» INPUT DATA
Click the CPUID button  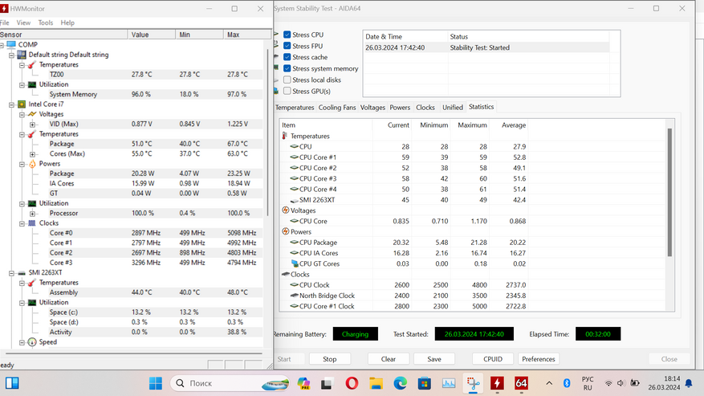click(487, 359)
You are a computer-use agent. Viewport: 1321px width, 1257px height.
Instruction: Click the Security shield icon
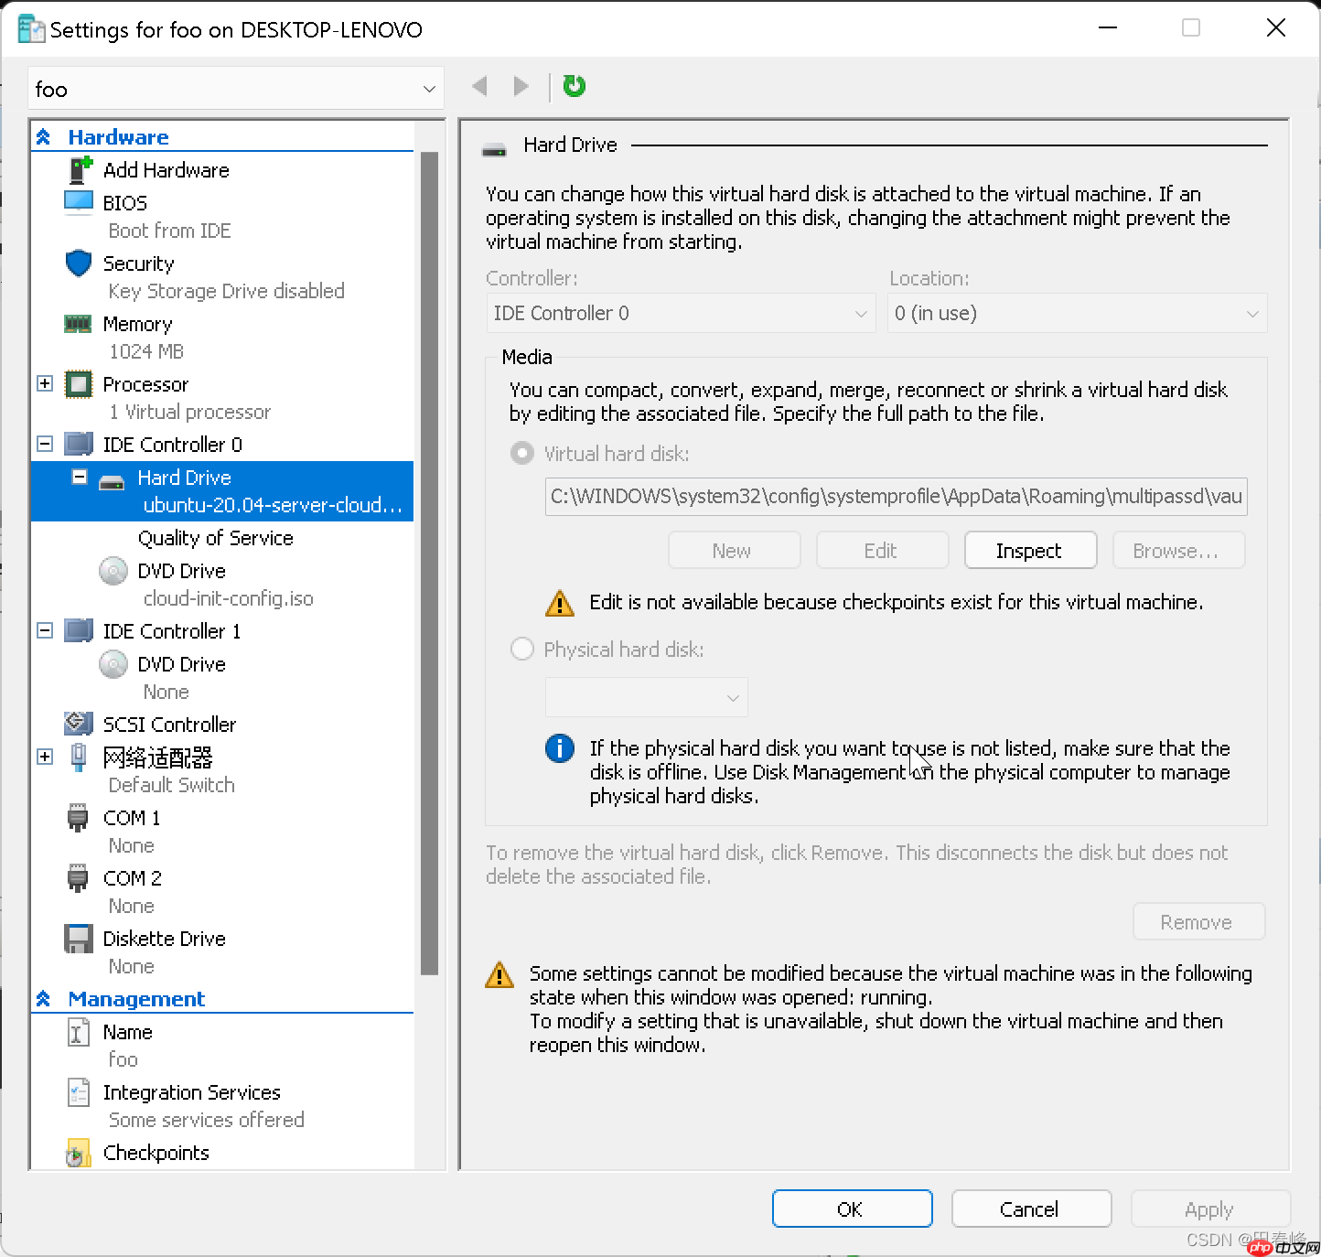pyautogui.click(x=79, y=263)
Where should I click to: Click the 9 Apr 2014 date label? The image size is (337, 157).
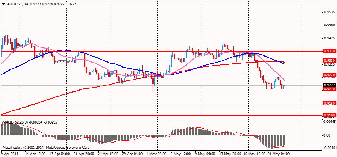tap(9, 154)
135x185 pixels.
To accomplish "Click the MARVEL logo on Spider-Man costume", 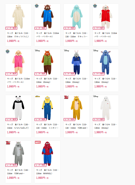I will coord(38,142).
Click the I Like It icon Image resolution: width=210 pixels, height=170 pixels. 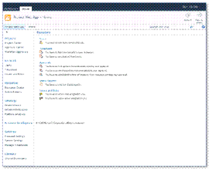click(x=188, y=15)
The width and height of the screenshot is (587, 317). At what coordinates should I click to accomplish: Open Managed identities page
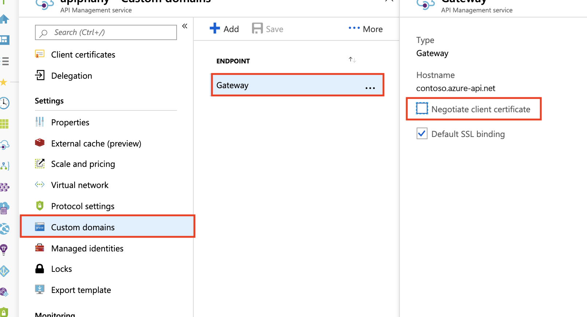tap(87, 248)
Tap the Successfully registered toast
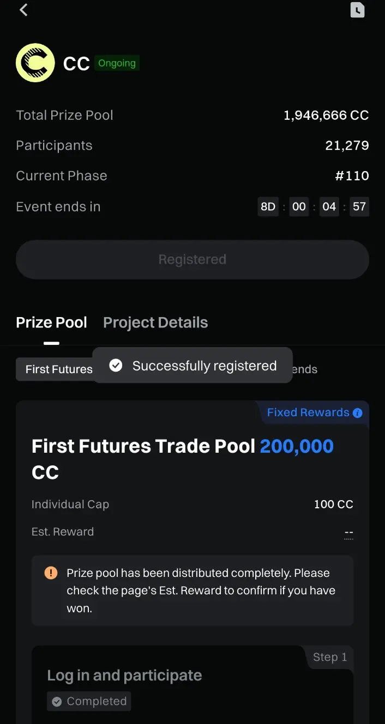This screenshot has width=385, height=724. click(x=204, y=366)
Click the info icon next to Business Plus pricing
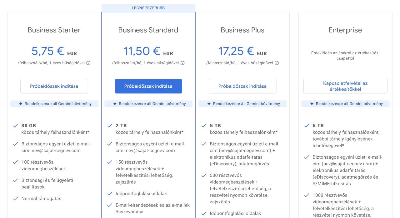 click(x=277, y=63)
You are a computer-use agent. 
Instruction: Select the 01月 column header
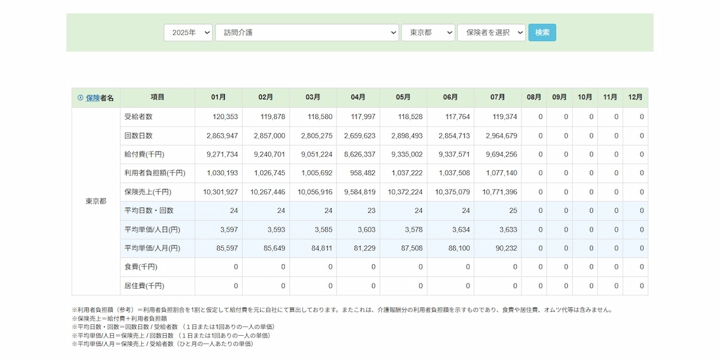click(x=218, y=97)
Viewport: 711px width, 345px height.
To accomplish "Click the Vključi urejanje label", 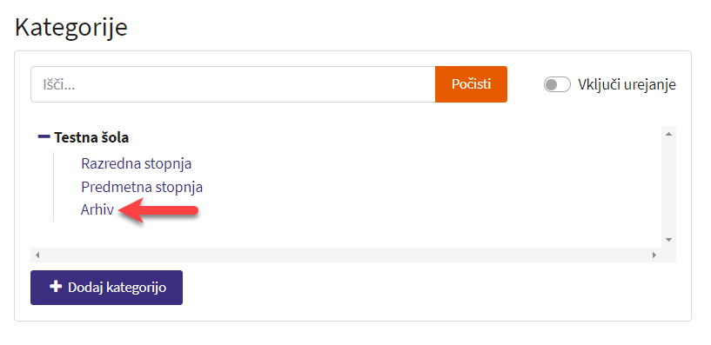I will [627, 84].
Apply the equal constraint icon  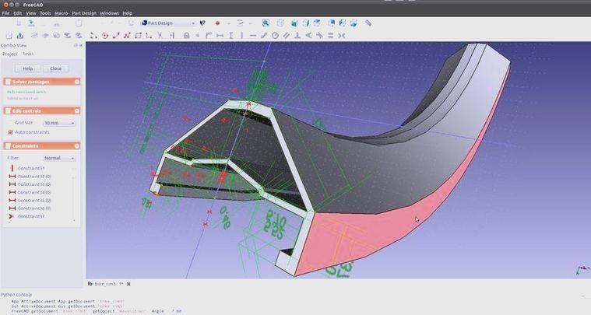coord(330,36)
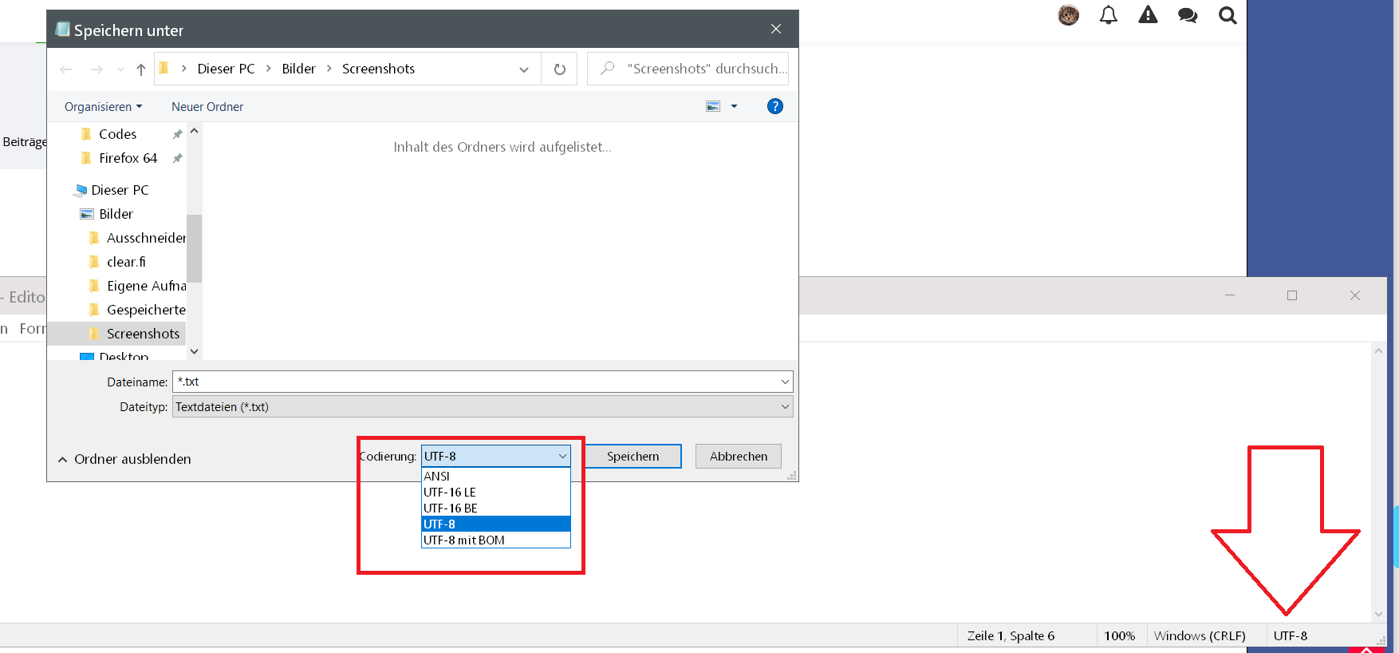The width and height of the screenshot is (1399, 653).
Task: Open the Organisieren dropdown menu
Action: click(x=103, y=107)
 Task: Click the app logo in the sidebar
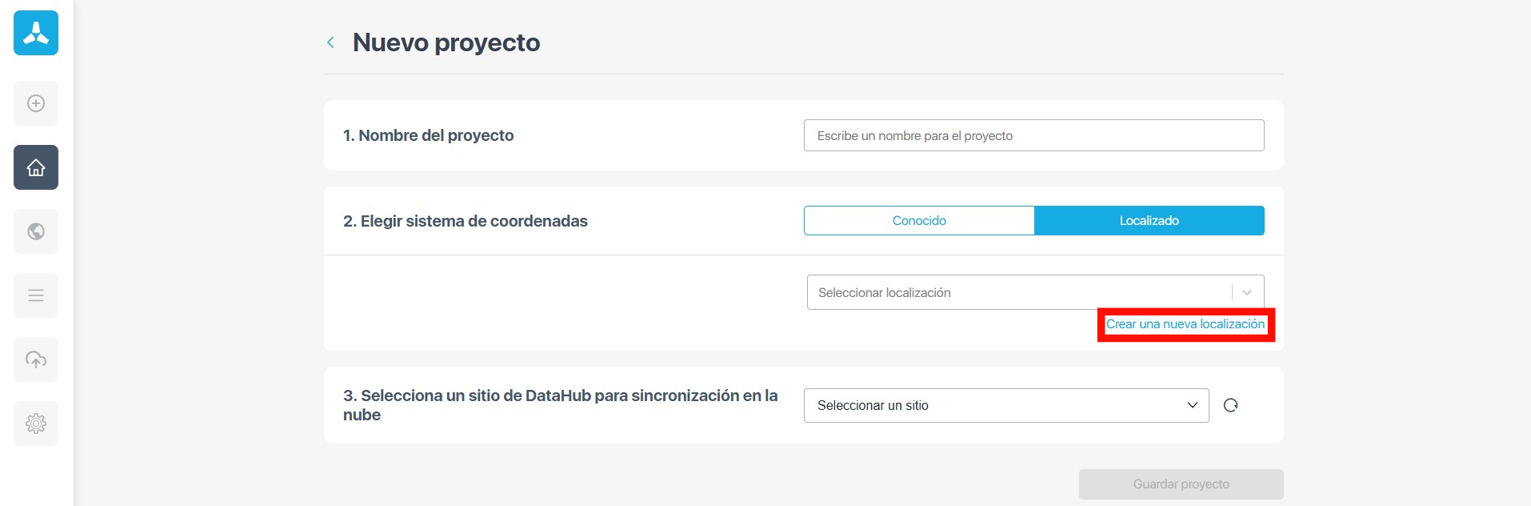tap(36, 33)
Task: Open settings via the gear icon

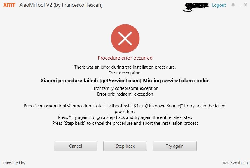Action: pos(233,5)
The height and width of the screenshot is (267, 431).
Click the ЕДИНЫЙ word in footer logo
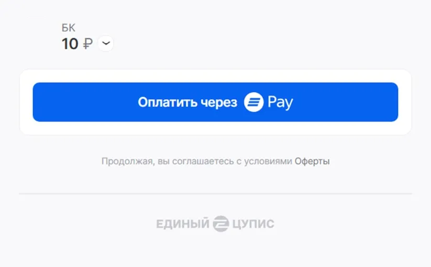tap(183, 224)
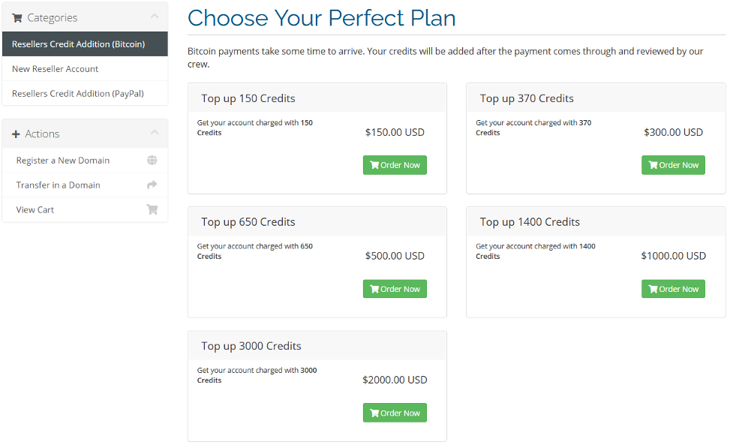Open Register a New Domain link
Image resolution: width=733 pixels, height=448 pixels.
63,161
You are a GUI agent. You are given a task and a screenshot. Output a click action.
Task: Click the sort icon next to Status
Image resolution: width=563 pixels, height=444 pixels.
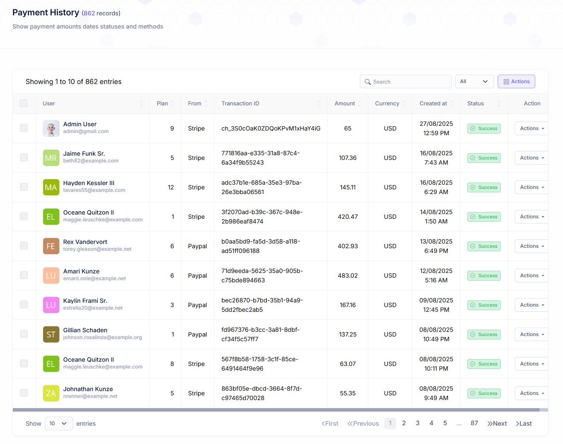[x=499, y=104]
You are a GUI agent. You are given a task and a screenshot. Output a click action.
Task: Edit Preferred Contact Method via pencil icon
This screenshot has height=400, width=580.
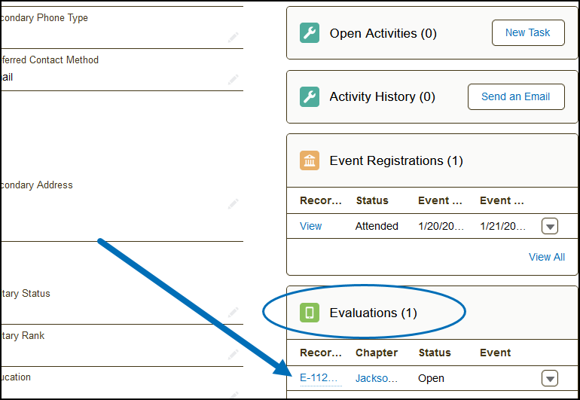(x=234, y=78)
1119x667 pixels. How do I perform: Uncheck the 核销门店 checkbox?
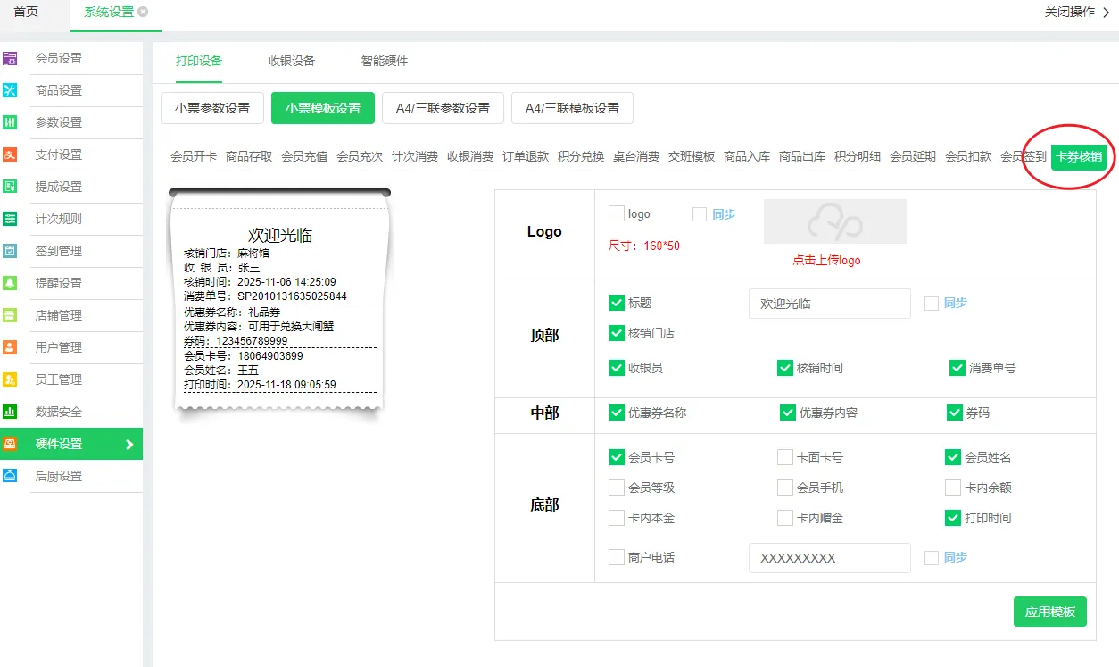pyautogui.click(x=617, y=333)
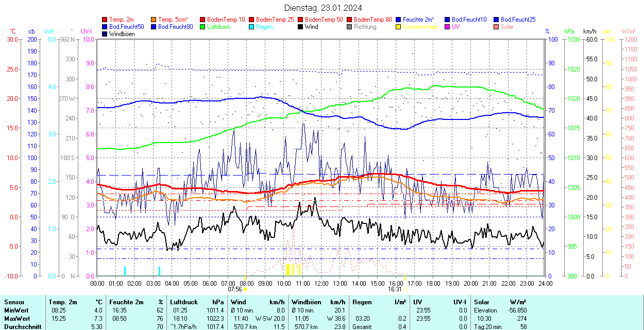Select the green Luftdruck legend marker
This screenshot has width=644, height=330.
coord(203,27)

» WHAT THE TASK ASKS
From the line with "This screenshot has height=400, width=580." down to the end of the entries, retype each line exactly as written, but drop the pictures.

» RESULT OF THIS TASK
This screenshot has height=400, width=580.
(x=234, y=78)
1119x667 pixels. How do I perform: Uncheck the 核销门店 checkbox?
pyautogui.click(x=617, y=333)
Select the green Luftdruck legend marker
This screenshot has width=644, height=330.
coord(203,27)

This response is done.